Defensora pública debate medidas socioeducativas na Semana Amazonense em Defesa do ECA

Titular da Especializada na Execução de Medidas Socioeducativas, Juliana Lopes alertou que há pontos do Estatuto que precisam ser reforçados


“Adolescentes em conflito com a lei: princípios do ECA na aplicação e execução de medidas socioeducacionais” foi o tema em destaque na tarde de quarta-feira (15), na programação da "Semana Amazonense em Defesa do Estatuto da Criança e do Adolescente". O evento, promovido pela Coordenadoria de Infância e da Juventude (Coij/TJAM) em parceria com a Comissão de Infância e Juventude da Ordem dos Advogados do Brasil, Seccional Amazonas (OAB/AM), teve transmissão pelo canal do Tribunal na plataforma YouTube.

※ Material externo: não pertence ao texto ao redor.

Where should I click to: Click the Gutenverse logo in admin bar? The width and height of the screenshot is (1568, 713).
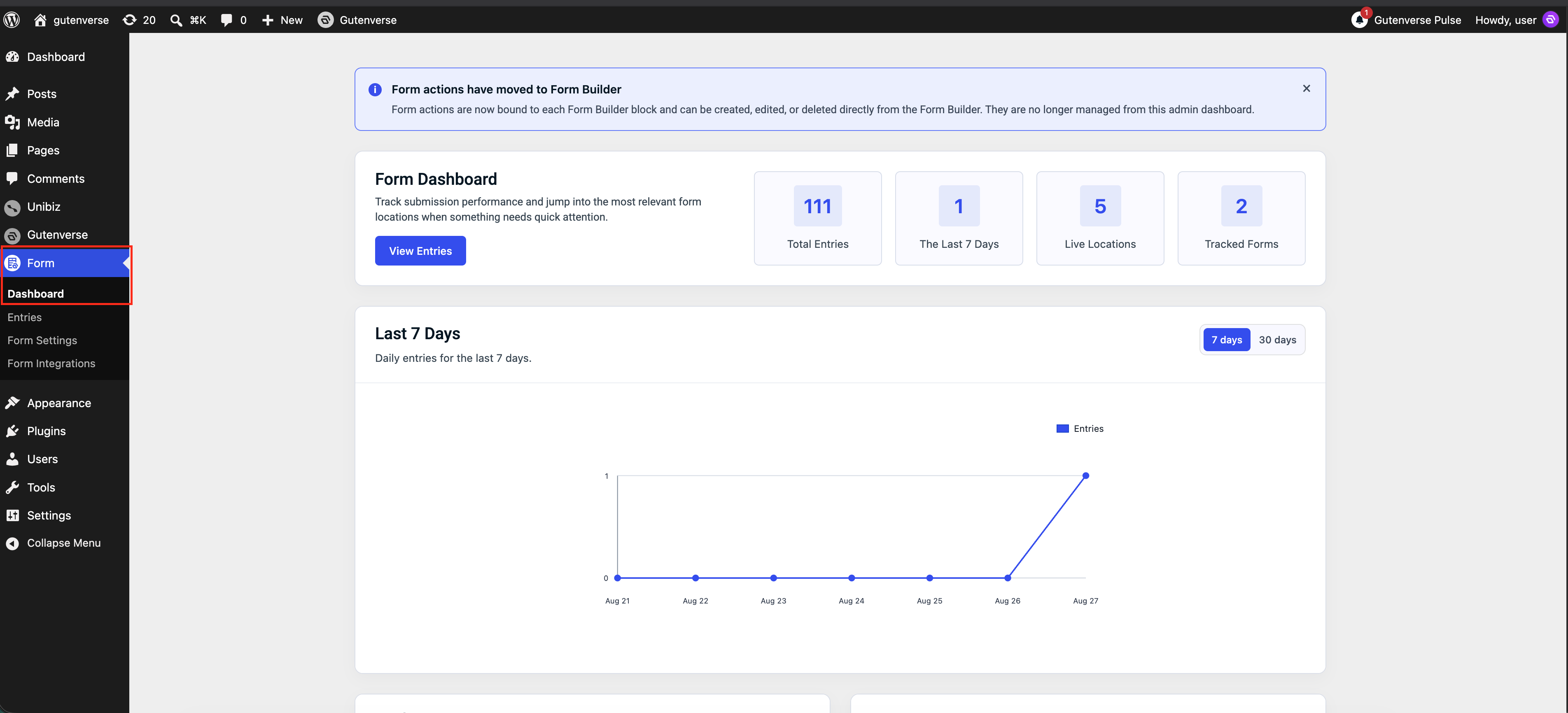[x=326, y=20]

A mesa-redonda teve como mediador o advogado Luan Oliveira, da OAB/AM; e a participação da defensora pública Juliana Lopes, titular da Defensoria Pública Especializada na Execução de Medidas Socioeducativas; do magistrado Luís Cláudio Cabral Chaves, juiz titular da Vara de Execução de Medidas Socioeducativas do TJAM; da promotora de Justiça da Infância e da Juventude infracional do Ministério Público do Amazonas (MPE/AM), Luissandra Chíxaro de Menezes; e da gerente do Departamento de Atendimento Socioeducativo da Secretaria de Estado de Justiça, Direitos Humanos e Cidadania (Sejusc) Adriana Maria Pena.



A defensora pública Juliana Lopes falou dos princípios que norteiam o ECA (dignidade humana; prioridade absoluta; cooperação; municipalização) e sobre a evolução, nos últimos 30 anos, dos direitos da infância e juventude. Segundo a defensora, há pontos que precisam ser reforçados, como o direito à educação para os jovens em medida socioeducativa.



"A gente olha para o estatuto e ele traz realmente grandes feitos nos últimos 30 anos, mas também tem uma quantidade imensa de direitos que ainda não foram adquiridos por esses adolescentes. Um deles é o da educação, de uma forma que se consiga que todos os adolescentes que estão na rede pública ou que estão inseridos no sistema socioeducativo, seja no meio aberto ou no meio fechado, cheguem a uma faculdade, e não se satisfaçam única e exclusivamente com o curso profissionalizante que fez", disse a defensora.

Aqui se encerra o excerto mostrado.